* [TASK OBJECTIVE] Each record that follows should be reproduced in full, character for character.
* * *
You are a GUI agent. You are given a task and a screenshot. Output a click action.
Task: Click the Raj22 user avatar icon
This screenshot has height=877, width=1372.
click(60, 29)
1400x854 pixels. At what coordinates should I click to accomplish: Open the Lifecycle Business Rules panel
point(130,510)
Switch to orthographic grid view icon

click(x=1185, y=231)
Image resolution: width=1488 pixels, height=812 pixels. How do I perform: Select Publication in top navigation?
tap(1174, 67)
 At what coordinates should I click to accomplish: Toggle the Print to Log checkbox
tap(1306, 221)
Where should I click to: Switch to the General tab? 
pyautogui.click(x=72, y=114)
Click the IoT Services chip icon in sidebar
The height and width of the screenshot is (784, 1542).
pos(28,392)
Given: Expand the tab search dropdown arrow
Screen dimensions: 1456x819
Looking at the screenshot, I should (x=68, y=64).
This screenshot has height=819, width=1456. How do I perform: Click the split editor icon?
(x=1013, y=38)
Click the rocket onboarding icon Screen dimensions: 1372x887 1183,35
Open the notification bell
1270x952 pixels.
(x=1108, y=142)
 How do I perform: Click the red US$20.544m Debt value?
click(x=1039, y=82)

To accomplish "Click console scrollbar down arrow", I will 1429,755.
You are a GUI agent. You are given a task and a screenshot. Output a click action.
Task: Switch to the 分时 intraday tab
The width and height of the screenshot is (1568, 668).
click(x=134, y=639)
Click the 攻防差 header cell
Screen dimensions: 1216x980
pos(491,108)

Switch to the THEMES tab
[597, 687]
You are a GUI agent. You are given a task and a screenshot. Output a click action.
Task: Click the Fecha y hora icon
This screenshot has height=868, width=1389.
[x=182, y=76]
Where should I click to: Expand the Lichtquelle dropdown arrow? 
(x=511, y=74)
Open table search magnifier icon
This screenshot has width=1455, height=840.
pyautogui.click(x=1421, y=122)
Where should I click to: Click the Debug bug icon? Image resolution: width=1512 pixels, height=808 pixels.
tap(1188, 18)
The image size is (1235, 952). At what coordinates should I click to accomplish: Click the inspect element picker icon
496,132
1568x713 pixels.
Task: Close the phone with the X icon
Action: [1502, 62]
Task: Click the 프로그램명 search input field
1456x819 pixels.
* * *
* [COMPLETED EXERCISE]
You are a GUI agent. You are given a task and a screenshot. Output a click action.
Task: Click the Raj22 user avatar icon
This screenshot has height=877, width=1372.
click(60, 29)
1400x854 pixels. At what coordinates should I click to accomplish: Open the Lifecycle Business Rules panel
point(130,510)
Switch to orthographic grid view icon

click(x=1185, y=231)
Image resolution: width=1488 pixels, height=812 pixels. How do I perform: Select Publication in top navigation?
tap(1174, 67)
 At what coordinates should I click to accomplish: Toggle the Print to Log checkbox
tap(1306, 221)
Where should I click to: Switch to the General tab? 
pyautogui.click(x=72, y=114)
Click the IoT Services chip icon in sidebar
The height and width of the screenshot is (784, 1542).
pos(28,392)
Given: Expand the tab search dropdown arrow
Screen dimensions: 1456x819
Looking at the screenshot, I should (x=68, y=64).
This screenshot has height=819, width=1456. How do I perform: Click the split editor icon?
(x=1013, y=38)
Click the rocket onboarding icon Screen dimensions: 1372x887 1183,35
Open the notification bell
1270x952 pixels.
(x=1108, y=142)
 How do I perform: Click the red US$20.544m Debt value?
click(x=1039, y=82)

To accomplish "Click console scrollbar down arrow", I will 1429,755.
You are a GUI agent. You are given a task and a screenshot. Output a click action.
Task: Switch to the 分时 intraday tab
The width and height of the screenshot is (1568, 668).
click(x=134, y=639)
Click the 攻防差 header cell
Screen dimensions: 1216x980
pos(491,108)

Switch to the THEMES tab
[597, 687]
You are a GUI agent. You are given a task and a screenshot. Output a click action.
Task: Click the Fecha y hora icon
This screenshot has height=868, width=1389.
[x=182, y=76]
Where should I click to: Expand the Lichtquelle dropdown arrow? 
(x=511, y=74)
Open table search magnifier icon
This screenshot has width=1455, height=840.
pyautogui.click(x=1421, y=122)
Where should I click to: Click the Debug bug icon? Image resolution: width=1512 pixels, height=808 pixels.
tap(1188, 18)
The image size is (1235, 952). At what coordinates should I click to accomplish: Click the inspect element picker icon
496,132
1568x713 pixels.
Task: Close the phone with the X icon
Action: [1502, 62]
Task: Click the 프로그램명 search input field
1456x819 pixels.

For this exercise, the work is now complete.